EXERCISE PROMPT »
Go to the line in the entries below that holds "[Alternar menú principal] (168, 31)" and repeat exactly from there through the line that holds "Especiales (149, 1456)", inclusive.

MATERIAL FOR THIS EXERCISE »

============================================================

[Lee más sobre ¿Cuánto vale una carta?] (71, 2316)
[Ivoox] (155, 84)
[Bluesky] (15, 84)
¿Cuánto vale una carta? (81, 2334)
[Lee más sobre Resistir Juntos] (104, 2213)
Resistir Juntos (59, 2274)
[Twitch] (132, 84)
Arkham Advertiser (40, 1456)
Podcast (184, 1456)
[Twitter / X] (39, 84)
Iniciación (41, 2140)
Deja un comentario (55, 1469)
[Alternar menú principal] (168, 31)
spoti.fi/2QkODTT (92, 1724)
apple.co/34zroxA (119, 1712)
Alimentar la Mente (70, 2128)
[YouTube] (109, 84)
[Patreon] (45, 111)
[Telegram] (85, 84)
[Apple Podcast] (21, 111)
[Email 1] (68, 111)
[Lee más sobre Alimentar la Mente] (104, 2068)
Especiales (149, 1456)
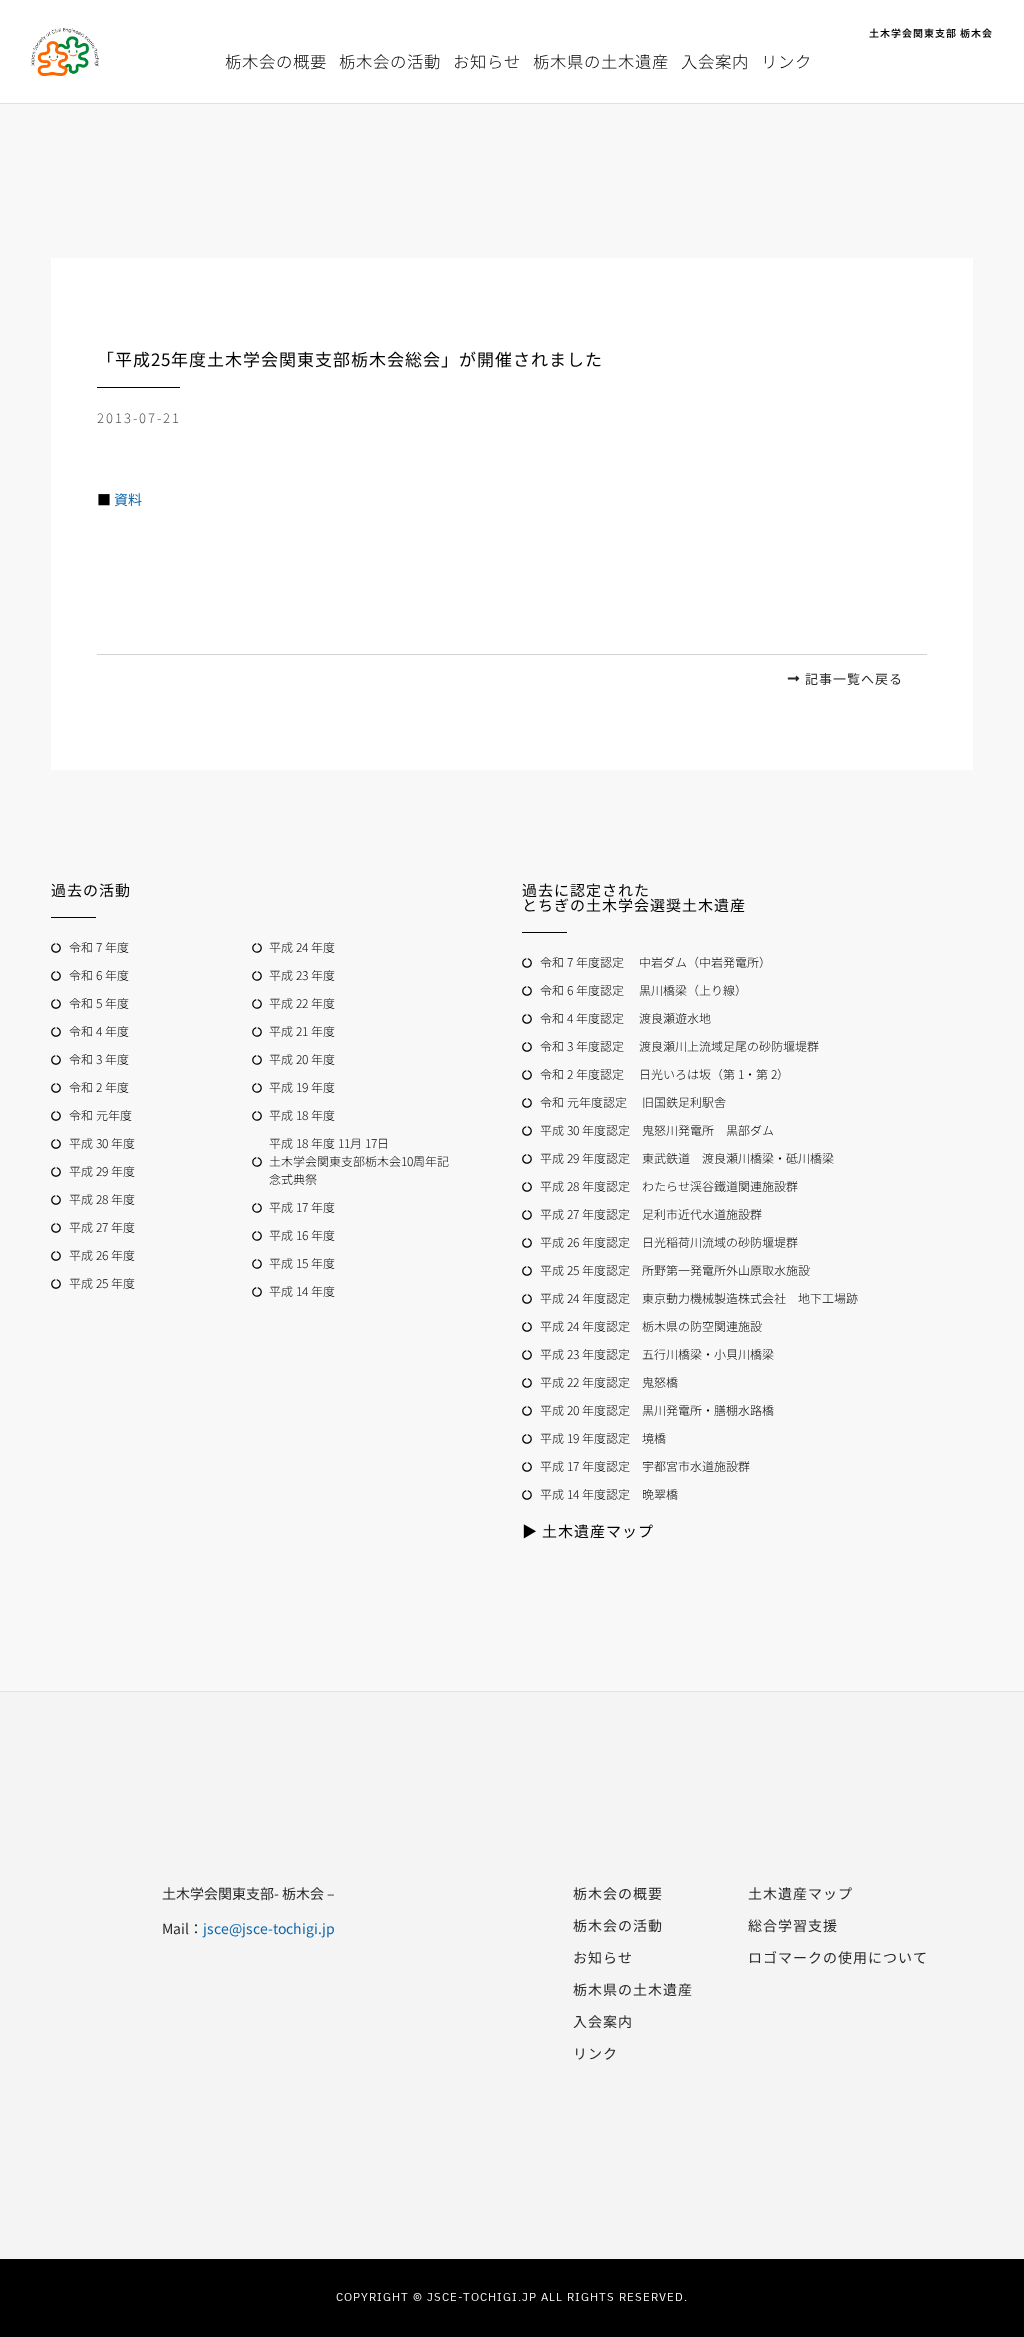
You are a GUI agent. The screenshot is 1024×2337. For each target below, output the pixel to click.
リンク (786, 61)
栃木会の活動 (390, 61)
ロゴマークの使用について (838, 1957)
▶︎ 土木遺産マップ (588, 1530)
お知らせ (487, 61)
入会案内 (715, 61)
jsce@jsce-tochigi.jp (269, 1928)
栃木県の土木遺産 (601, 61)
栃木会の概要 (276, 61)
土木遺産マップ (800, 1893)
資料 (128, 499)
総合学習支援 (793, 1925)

============================================================

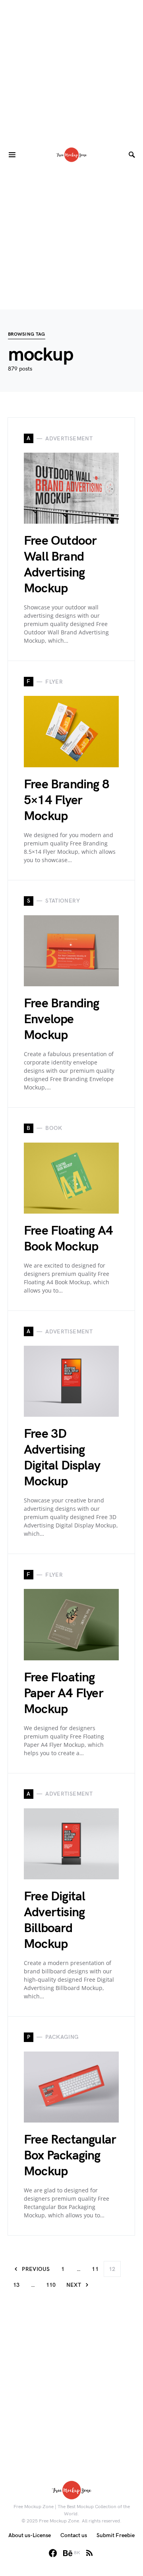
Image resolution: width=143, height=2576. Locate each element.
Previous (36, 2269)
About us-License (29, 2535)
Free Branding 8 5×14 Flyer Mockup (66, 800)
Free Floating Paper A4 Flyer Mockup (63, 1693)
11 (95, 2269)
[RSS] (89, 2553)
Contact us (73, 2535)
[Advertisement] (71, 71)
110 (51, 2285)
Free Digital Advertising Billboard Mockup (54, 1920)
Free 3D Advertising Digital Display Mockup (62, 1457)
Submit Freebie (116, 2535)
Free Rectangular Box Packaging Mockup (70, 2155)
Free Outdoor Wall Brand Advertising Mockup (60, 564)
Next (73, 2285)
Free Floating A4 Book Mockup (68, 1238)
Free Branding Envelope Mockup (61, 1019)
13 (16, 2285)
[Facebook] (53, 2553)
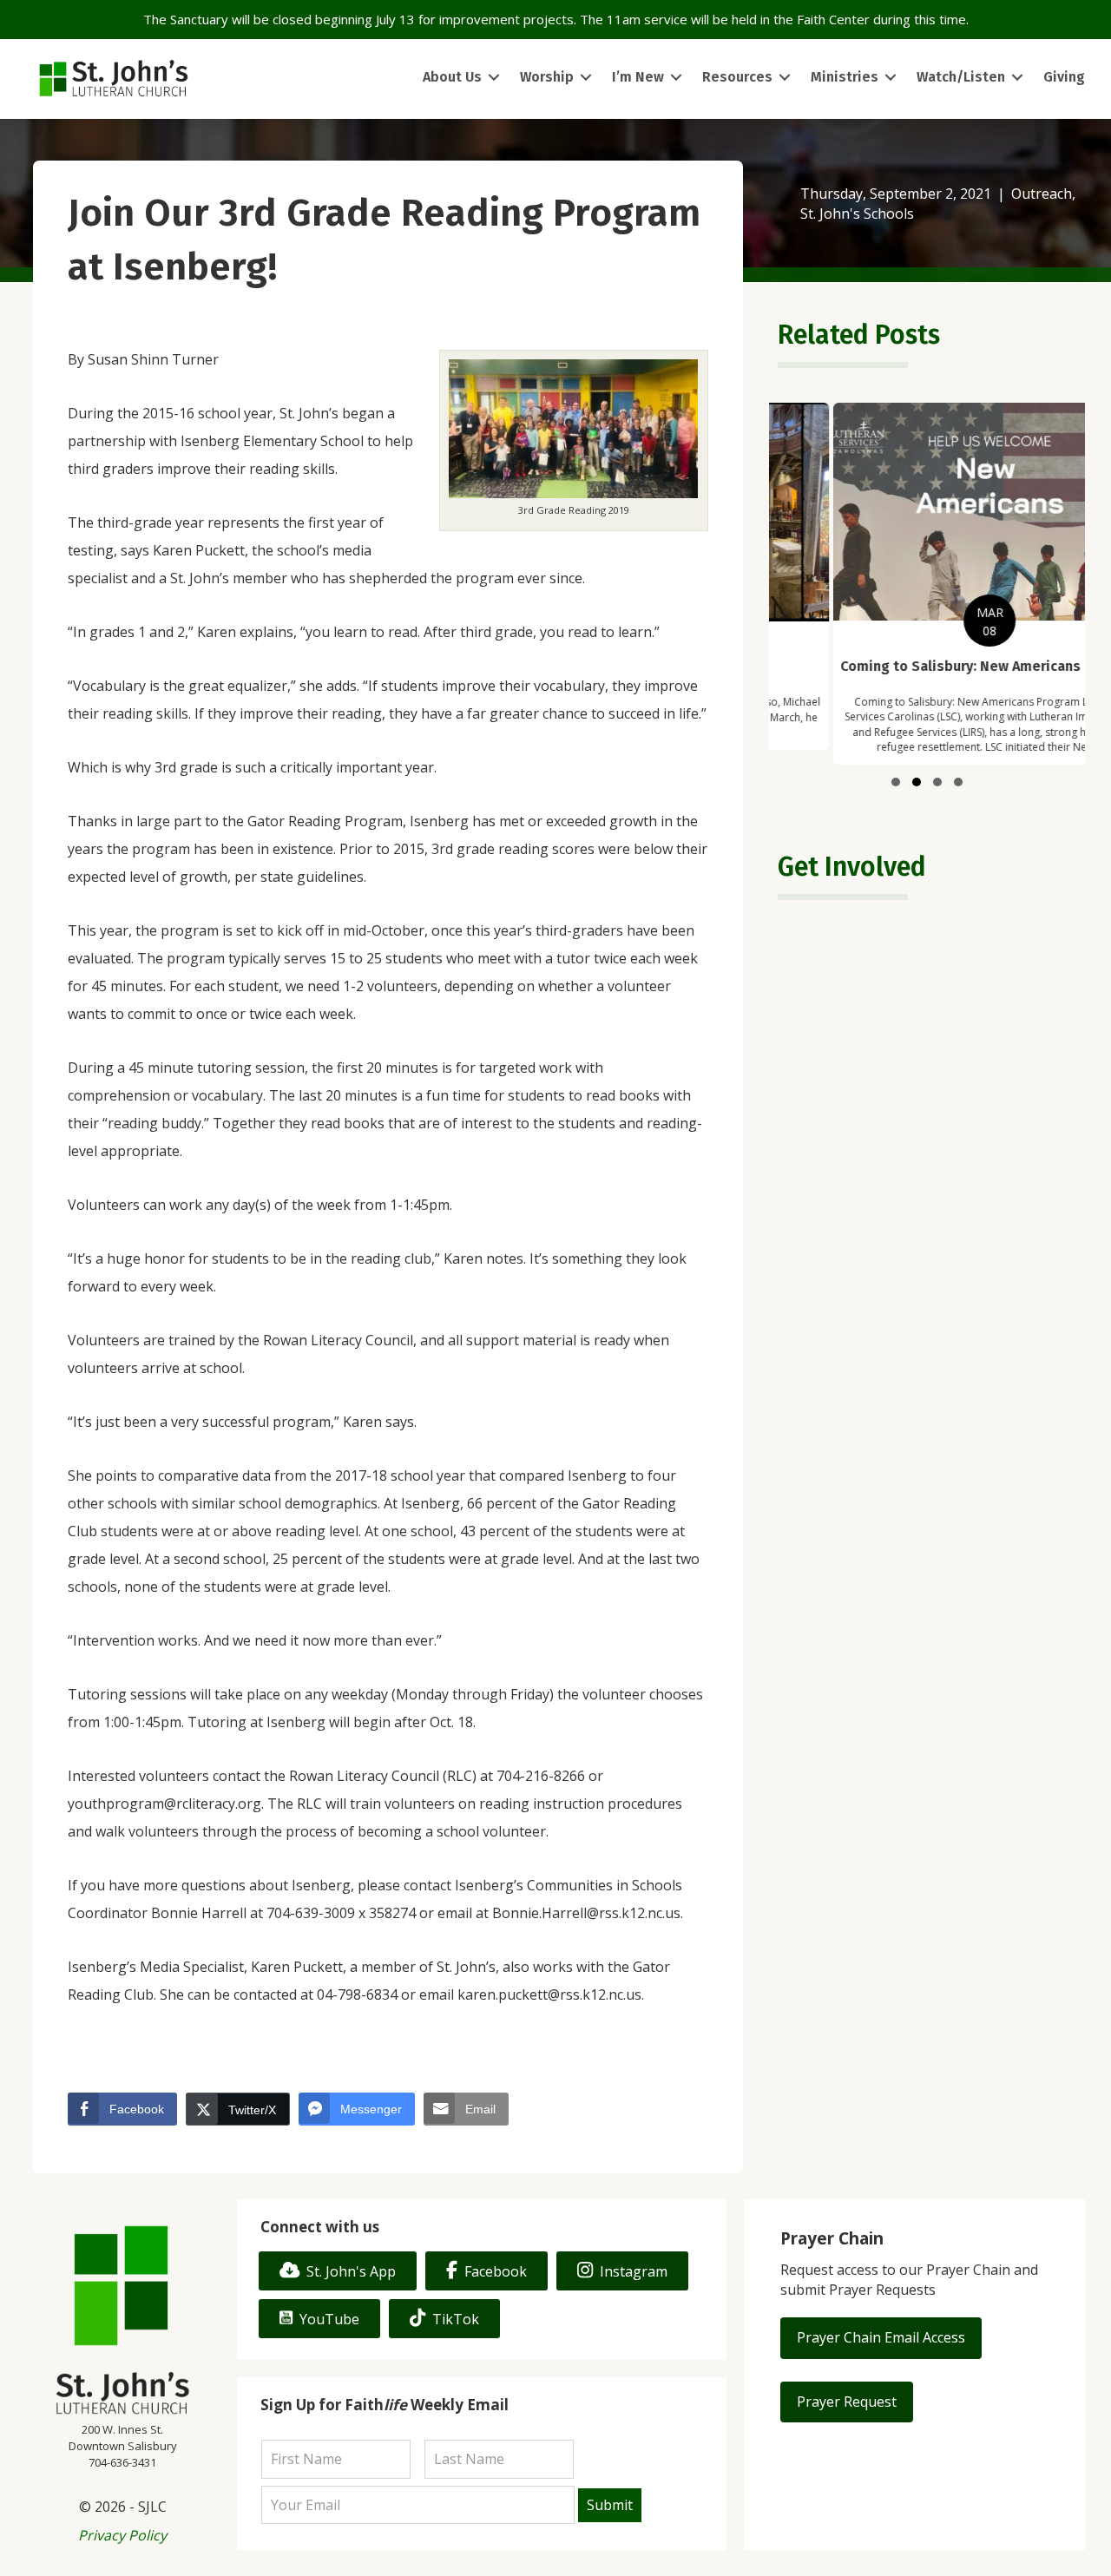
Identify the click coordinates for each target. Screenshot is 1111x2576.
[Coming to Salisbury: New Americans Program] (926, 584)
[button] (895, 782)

============================================================

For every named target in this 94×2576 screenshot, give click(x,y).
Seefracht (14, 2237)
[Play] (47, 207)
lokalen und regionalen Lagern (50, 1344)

============================================================

RESPONSE TO THE EXERCISE »
[Alternar menú principal] (168, 31)
spoti.fi/2QkODTT (92, 1724)
apple.co/34zroxA (119, 1712)
Alimentar la Mente (70, 2128)
[YouTube] (109, 84)
[Patreon] (45, 111)
[Telegram] (85, 84)
[Apple Podcast] (21, 111)
[Email 1] (68, 111)
[Lee más sobre Alimentar la Mente] (104, 2068)
Especiales (149, 1456)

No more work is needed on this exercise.